■ PROBLEM ■
Give again, word for word, every line in the entries below from the line with "Screen dimensions: 603x785" up to and including the line with "Given: Focus the Search input field", and no other line.

[Start of section]

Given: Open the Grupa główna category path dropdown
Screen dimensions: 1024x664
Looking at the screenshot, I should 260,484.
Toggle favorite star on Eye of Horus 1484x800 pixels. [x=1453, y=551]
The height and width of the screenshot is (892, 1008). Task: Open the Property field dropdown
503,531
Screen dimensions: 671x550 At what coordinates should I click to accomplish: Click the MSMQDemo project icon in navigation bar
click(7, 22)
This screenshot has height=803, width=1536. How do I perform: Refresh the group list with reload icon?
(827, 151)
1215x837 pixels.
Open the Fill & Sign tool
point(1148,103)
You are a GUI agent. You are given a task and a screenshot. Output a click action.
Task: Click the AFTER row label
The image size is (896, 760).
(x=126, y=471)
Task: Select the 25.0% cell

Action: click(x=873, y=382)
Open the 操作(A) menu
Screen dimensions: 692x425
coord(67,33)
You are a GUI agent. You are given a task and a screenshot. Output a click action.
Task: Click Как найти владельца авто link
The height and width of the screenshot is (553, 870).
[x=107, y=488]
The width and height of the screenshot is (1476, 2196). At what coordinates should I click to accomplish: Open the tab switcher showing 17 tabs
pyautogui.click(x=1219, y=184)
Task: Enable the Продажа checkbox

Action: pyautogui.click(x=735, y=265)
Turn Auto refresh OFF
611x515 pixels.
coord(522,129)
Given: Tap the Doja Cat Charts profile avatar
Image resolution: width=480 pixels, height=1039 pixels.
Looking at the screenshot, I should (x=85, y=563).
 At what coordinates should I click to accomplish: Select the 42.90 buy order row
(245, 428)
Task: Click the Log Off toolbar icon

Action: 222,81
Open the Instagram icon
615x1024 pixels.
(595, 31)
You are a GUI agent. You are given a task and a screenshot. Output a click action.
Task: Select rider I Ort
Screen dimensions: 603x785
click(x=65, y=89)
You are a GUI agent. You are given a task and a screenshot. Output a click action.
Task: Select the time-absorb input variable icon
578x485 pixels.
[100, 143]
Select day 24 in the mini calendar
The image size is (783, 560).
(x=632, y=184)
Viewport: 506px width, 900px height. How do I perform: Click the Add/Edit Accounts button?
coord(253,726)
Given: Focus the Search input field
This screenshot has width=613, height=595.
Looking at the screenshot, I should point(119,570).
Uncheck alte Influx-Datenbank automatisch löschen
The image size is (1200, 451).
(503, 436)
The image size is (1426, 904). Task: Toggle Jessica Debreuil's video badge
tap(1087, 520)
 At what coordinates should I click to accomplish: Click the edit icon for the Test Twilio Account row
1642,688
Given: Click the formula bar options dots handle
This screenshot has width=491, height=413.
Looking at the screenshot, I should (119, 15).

[End of section]

■ YOUR RESPONSE ■
Screen dimensions: 603x785
click(x=65, y=89)
You are a GUI agent. You are given a task and a screenshot. Output a click action.
Task: Select the time-absorb input variable icon
578x485 pixels.
[100, 143]
Select day 24 in the mini calendar
The image size is (783, 560).
(x=632, y=184)
Viewport: 506px width, 900px height. How do I perform: Click the Add/Edit Accounts button?
coord(253,726)
Given: Focus the Search input field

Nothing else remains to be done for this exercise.